While our study has identified ambivalence in discussions surrounding personalized regenerative implants, the reasons for this phenomenon and its specific effects in this context remain unclear. Understanding why and when ambivalence arises are critical research endeavors to fully develop the potential of personalized regenerative implants. During the development and use of personalized regenerative implants, researchers should address ambivalence among professional experts, patients and parents, keeping in mind that ambivalence is not inherently negative.
Limitations
4.5.
The results of this study should be interpreted within the context of several limitations. First, the scope of the study was relatively broad. Given that this was the first qualitative study on the perspectives of patients, parents and professional experts regarding personalized regenerative implants, it allowed respondents to raise issues they deemed relevant. Further research is needed to delve more deeply into these topics such as the embodied experience of recipients of personalized regenerative implants. Second, any qualitative study is influenced by the positionality of the moderators and researchers; a different moderator and researcher might have focused on different aspects of the respondents’ answers and categorized the codes and themes differently. Third, the focus groups were conducted in various languages, including Dutch, Spanish and English, with transcripts subsequently translated into English when necessary. During the translation process, there is a potential for information loss or misinterpretation of words. Fourth, the focus groups included participants predominantly born, raised and living in Europe, reflecting a mainly European perspective.

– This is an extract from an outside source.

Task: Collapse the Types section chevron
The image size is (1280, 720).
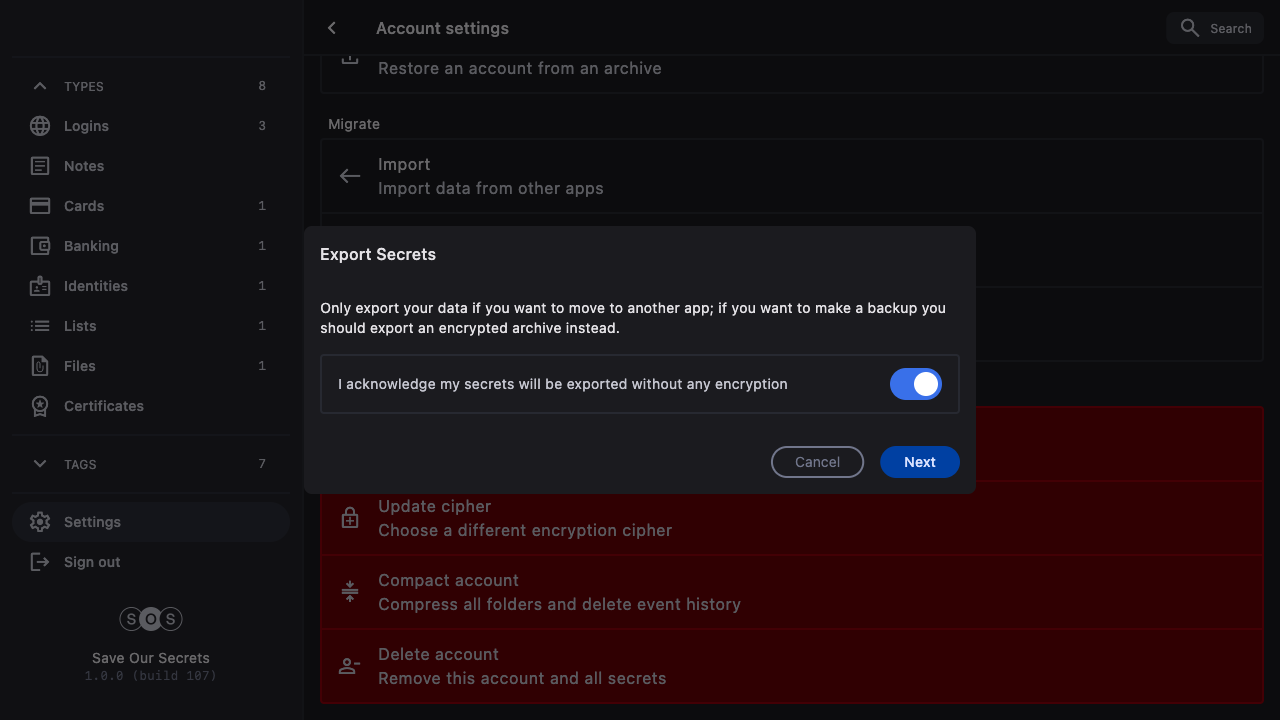Action: tap(40, 86)
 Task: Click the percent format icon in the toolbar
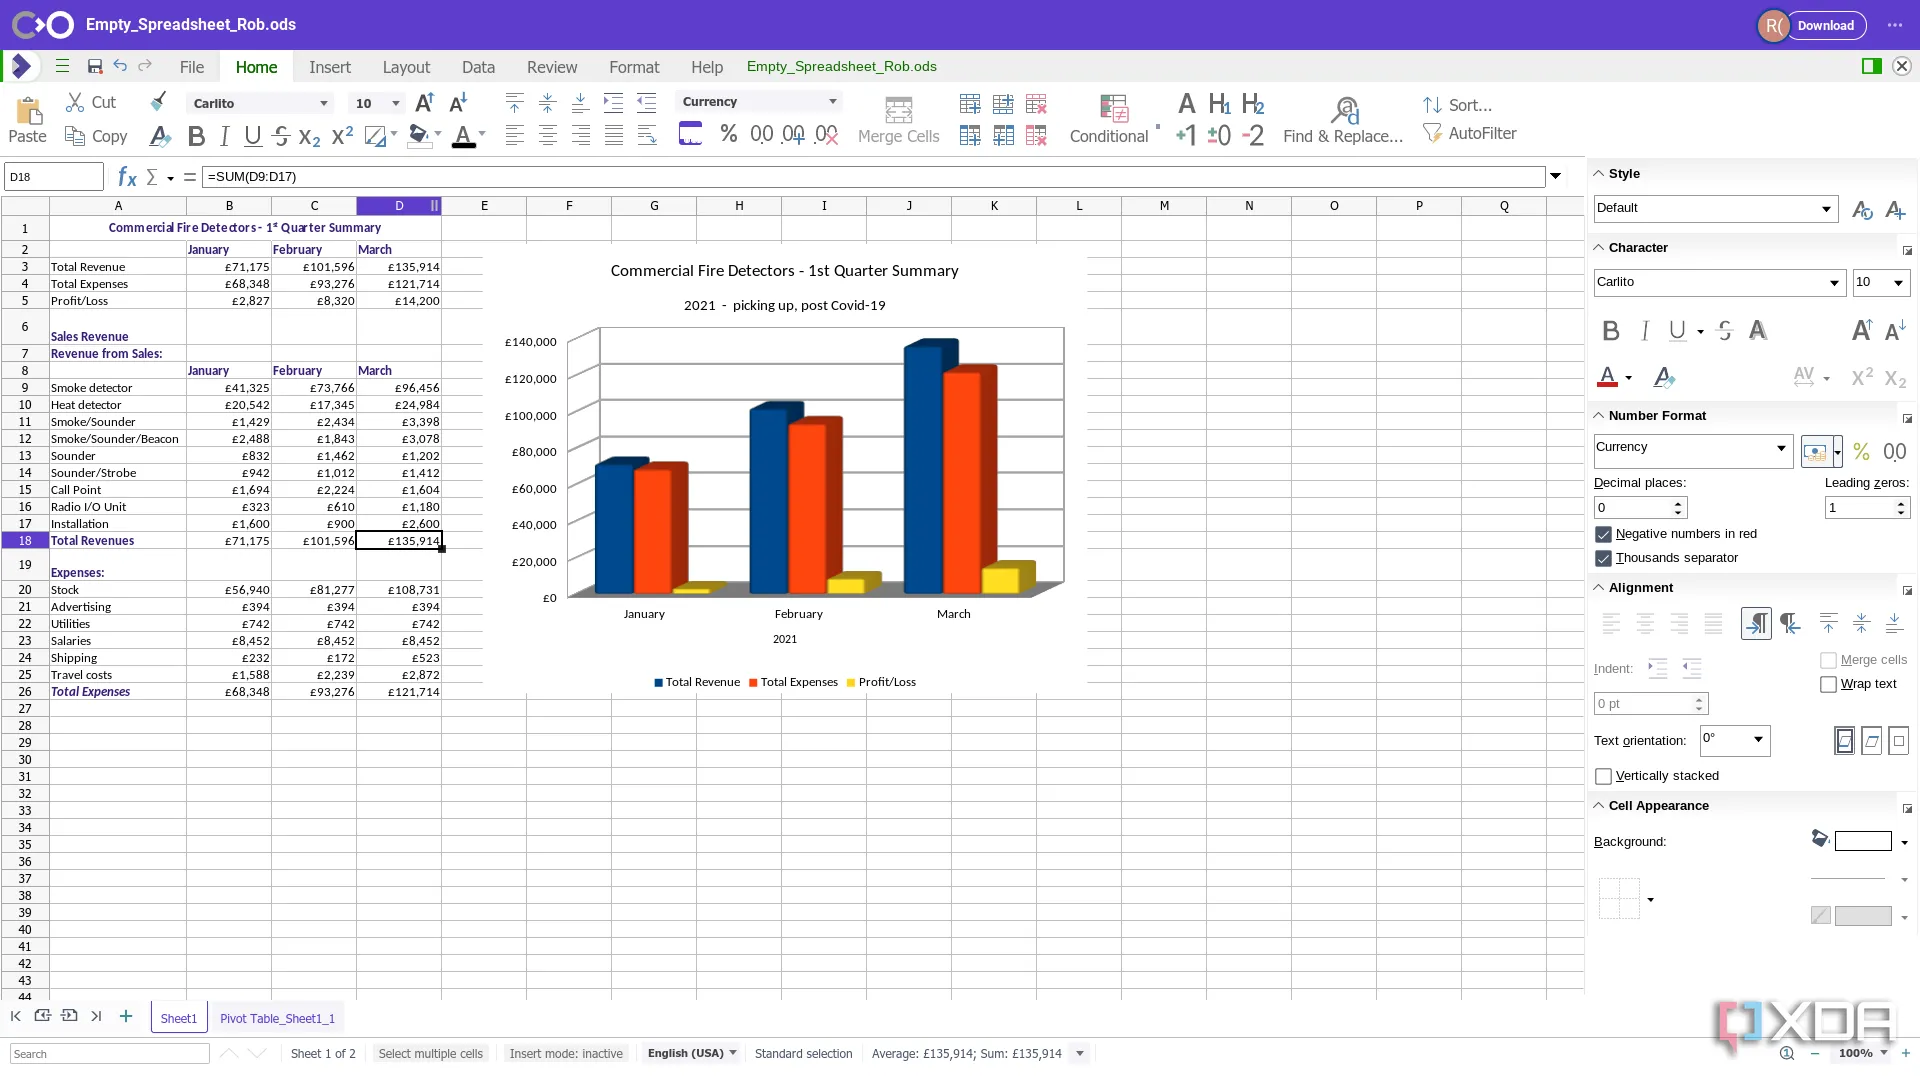click(728, 134)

Conducting similar studies in different global regions may yield different views and opinions on personalized regenerative implants. Finally, not all input provided by patients and parents of children with cleft palate is directly related to personalized regenerative implants, as none of them or their children had such implants themselves. Nevertheless, the themes they addressed hold relevance for the current field of regenerative medicine, offering valuable best practices and highlighting critical elements requiring attention or improvement in the development and use of personalized regenerative implants.
Conclusion
It is expected that the use of personalized regenerative implants in healthcare will increase in the near future. While these implants have a range of potential benefits, they also raise important challenges. This study helps to understand the perspectives of professional experts, patients and parents of patients on the ethical aspects of personalized regenerative implants. The obtained results provide a valuable first step for emphasizing the need for patient-centered care and research within regenerative medicine and exploring ambivalent attitudes toward personalized regenerative implants. Further evaluation of these insights and other ethically relevant aspects of personalized regenerative implants should take place in co-creation with diverse stakeholders in parallel to the technological development of these implants. In this way, these considerations can inform the development and implementation of personalized regenerative implants and facilitate their ethical and responsible development.